Density-dependence and range expansion
Empirical evidence suggests that population density affects not only survival but also dispersal decisions of individual birds (Matthysen 2005, Tavecchia et al. 2007). Individuals may either disperse from high- to low-density sites to reduce the costs of density (Murray 1967, Greenwood & Harvey 1982) or disperse from low- to high-density sites to increase the benefits of density thus inducing local Allee effects (Kuussaari et al. 1998). Our evidence for negative density-dependence of survival at high densities suggests that densitydependent long-distance dispersal (i.e. movements away from the Dutch—Belgium population) may in part have facilitated the recent change (i.e. extension) in breeding range from eastern to western Europe of Mediterranean Gulls over the last 50 years (Meininger et al. 1999). Lack of Allee effects among adult birds may further have increased the success of the newly-founded populations and facilitated further range expansion. At the same time, Allee effects in juveniles may have been the cause for the long period of low population numbers following settlement of this species in Belgium and The Netherlands (Meininger & Flamant 1998). Mediterranean Gulls are known to show relatively low breeding site fidelity (P.L.M. & R.F., unpubl. data). Hence, the density- and age- dependent survival rates recorded in this study thus represent effects of density on true survival rates, permanent emigration rates, or both. Notably, our survival estimates cannot be explained by effects of density on temporary dispersal, as non-permanent dispersal is captured within our encounter parameter p. Permanent emigration has, for instance, been described to affect colony dynamics in the Audouin's Gulls Larus audouinii: Oro et al. (2004) showed that the proportion of emigrants in this species increased when food availability decreased (i.e. when densities are high). Hence, dissection of the relative effects of density-dependent survival vs. emigration will represent an important next step in understanding the dynamics and survival of populations and species.
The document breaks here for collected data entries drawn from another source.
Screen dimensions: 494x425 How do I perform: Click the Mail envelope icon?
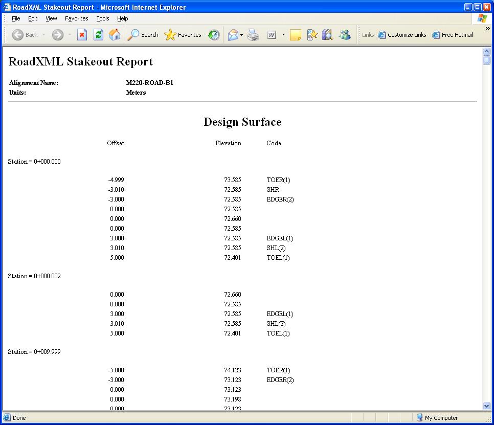pos(233,35)
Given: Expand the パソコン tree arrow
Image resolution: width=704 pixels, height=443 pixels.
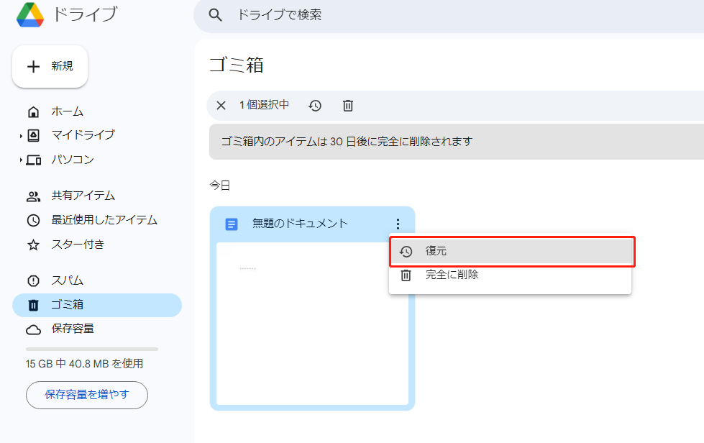Looking at the screenshot, I should point(21,160).
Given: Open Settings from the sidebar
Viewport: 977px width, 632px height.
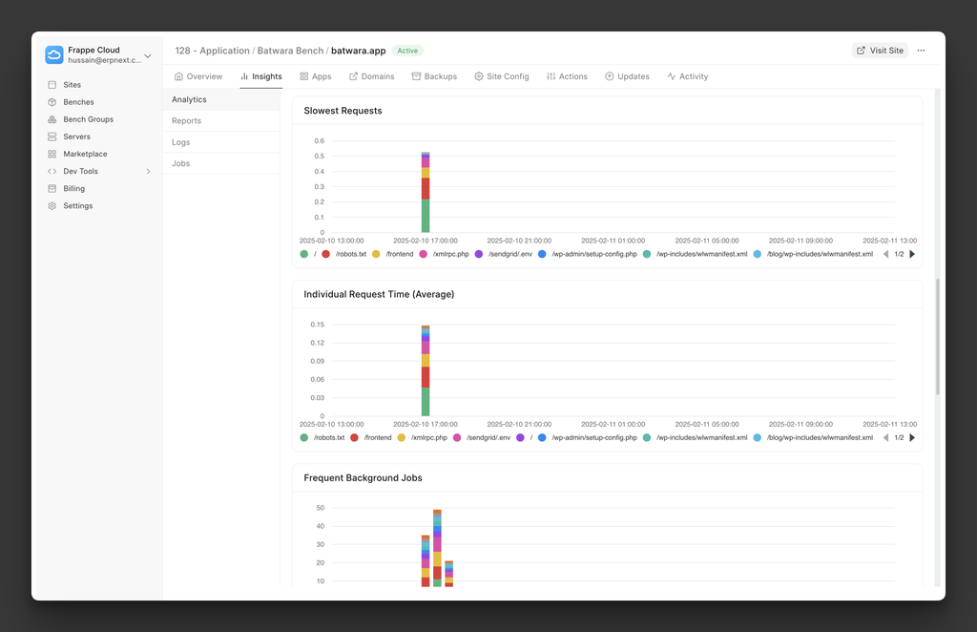Looking at the screenshot, I should pyautogui.click(x=77, y=206).
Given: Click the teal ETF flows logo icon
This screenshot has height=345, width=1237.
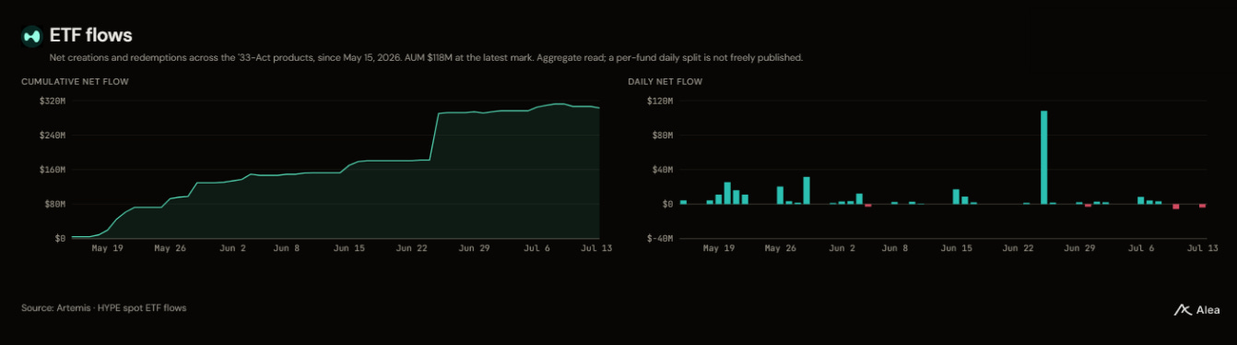Looking at the screenshot, I should [x=32, y=35].
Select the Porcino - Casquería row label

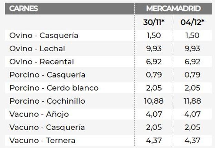[48, 75]
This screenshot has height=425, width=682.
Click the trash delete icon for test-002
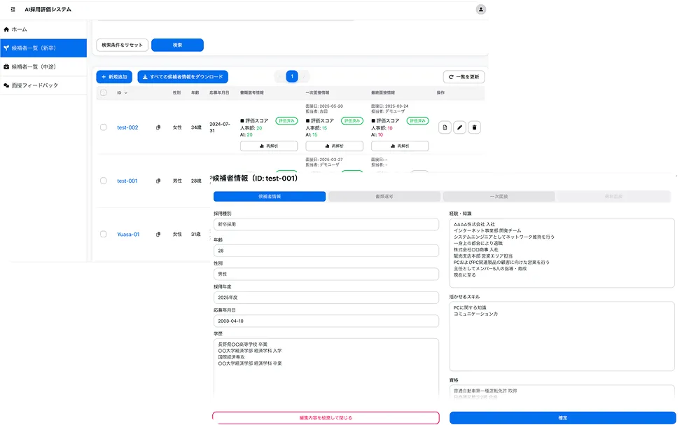475,127
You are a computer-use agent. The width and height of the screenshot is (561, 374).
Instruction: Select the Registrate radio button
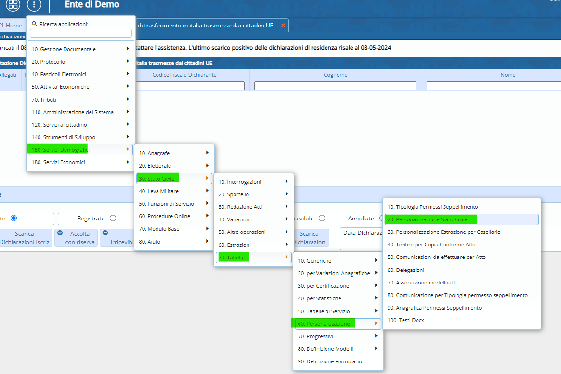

We are grateful to all who helped collecting the data, especially Albert Mannaert, Pirn Wolf, Lyndon Kearsley, Ted Hoogendoom, Sander Lilipaly, Chris Snyers, Guido Goris and Roland-Jan Buijs. We thank Camille Duponcheel for database management and Christiaan Both, Hans Schekkerman, Joost Tinbergen, and Jonathan Wright for constructive discussion and comments on earlier versions of the manuscript. N.J.D. was supported by the Netherlands Organisation for Scientific Research (grant number 863.05.002).
Overleving en voortplantingssucces nemen bij veel diersoorten af met toenemende populatiedichtheid. Deze negatieve dichtheidsafhankelijkheid is het gevolg van een verschuiving in de balans tussen de kosten en baten van dichtheid met toenemende dichtheid. Echter, wanneer de dichtheden laag zijn, nemen overlevingskansen vaak toe met toenemende dichtheid (het zogenaamde Allee-effect), zoals bij kolonievogels. De verwachting is daarom dat de relatie tussen overleving en dichtheid niet lineair is. In dit artikel bestudeerden we de relatie tussen overleving en populatiedichtheid bij Zwartkopmeeuwen Larus melanocephalus in Nederland en België tussen de jaren 1990 en 2003. We laten zien dat overleving inderdaad toeneemt met de dichtheid wanneer de dichtheid laag is (Allee-effect), en dat de overleving vervolgens afneemt met verder toenemende dichtheid, conform onze verwachting. Het Allee-effect konden we alleen bij juveniele vogels aantonen, wat aangeeft dat dit effect leeftijdsafhankelijk zou kunnen zijn. We bespreken de mechanismen die de gevonden patronen hebben kunnen veroorzaakt.